Officials of the American Museum of Natural History have determined that, pursuant to 25 U.S.C. 3001 (9-10), the human remains described above represent the physical remains of a minimum of 390 individuals of Native American ancestry. Officials of the American Museum of Natural History Start Printed Page 42772have also determined that, pursuant to 25 U.S.C. 3001 (3)(A), the 28 objects described above are reasonably believed to have been placed with or near individual human remains at the time of death or later as part of the death rite or ceremony.
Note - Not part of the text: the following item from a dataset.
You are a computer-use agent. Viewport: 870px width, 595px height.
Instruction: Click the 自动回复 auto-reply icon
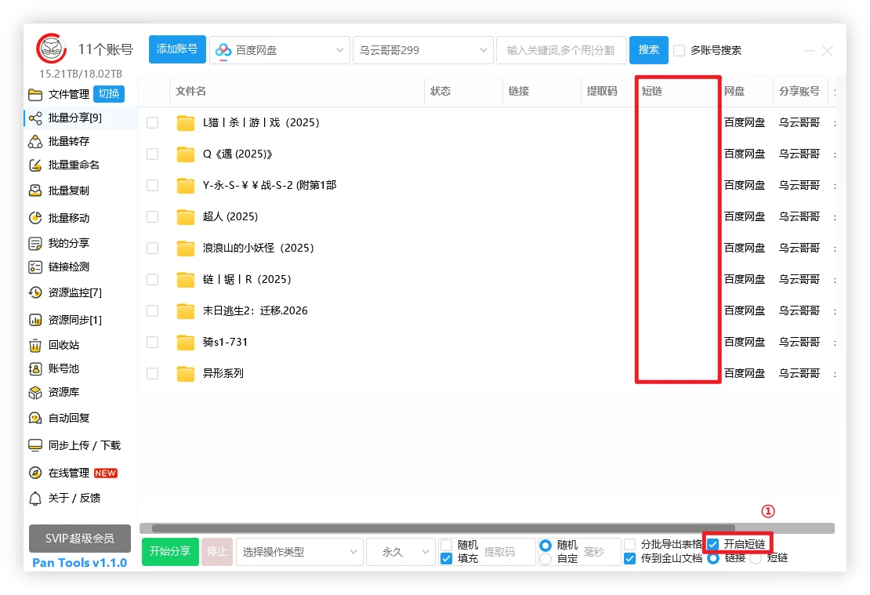click(x=35, y=418)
Lastly, officials of the American Museum of Natural History have determined that, pursuant to 25 U.S.C. 3001 (2), there is a relationship of shared group identity that can be reasonably traced between the Native American human remains and associated funerary objects and the Jamestown S'Klallam Tribe of Washington; Lower Elwha Tribal Community of the Lower Elwha Reservation, Washington; and Port Gamble Indian Community of the Port Gamble Reservation, Washington.
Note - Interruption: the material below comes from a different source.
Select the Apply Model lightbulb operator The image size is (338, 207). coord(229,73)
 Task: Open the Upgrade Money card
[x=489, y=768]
Representatives of any other Indian tribe that believes itself to be culturally affiliated with the human remains and associated funerary objects should contact Nell Murphy, Director of Cultural Resources, American Museum of Natural History, Central Park West at 79th Street, New York, NY 10024-5192, telephone (212) 769-5837 before August 16, 2004. Repatriation of the human remains and associated funerary objects to the Jamestown S'Klallam Tribe of Washington; Lower Elwha Tribal Community of the Lower Elwha Reservation, Washington; and Port Gamble Indian Community of the Port Gamble Reservation, Washington may proceed after that date if no additional claimants come forward.

The American Museum of Natural History is responsible for notifying the Jamestown S'Klallam Tribe of Washington; Lower Elwha Tribal Community of the Lower Elwha Reservation, Washington; Lummi Tribe of the Lummi Reservation, Washington; Nooksack Indian Tribe of Washington; Port Gamble Indian Community of the Port Gamble Reservation, Washington; Samish Indian Tribe, Washington; Stillaguamish Tribe of Washington; Swinomish Indians of the Swinomish Reservation, Washington; Tulalip Tribes of the Tulalip Reservation, Washington; and Upper Skagit Indian Tribe of Washington that this notice has been published.

Start Signature

Dated: May 28, 2004

John Robbins,

Assistant Director, Cultural Resources.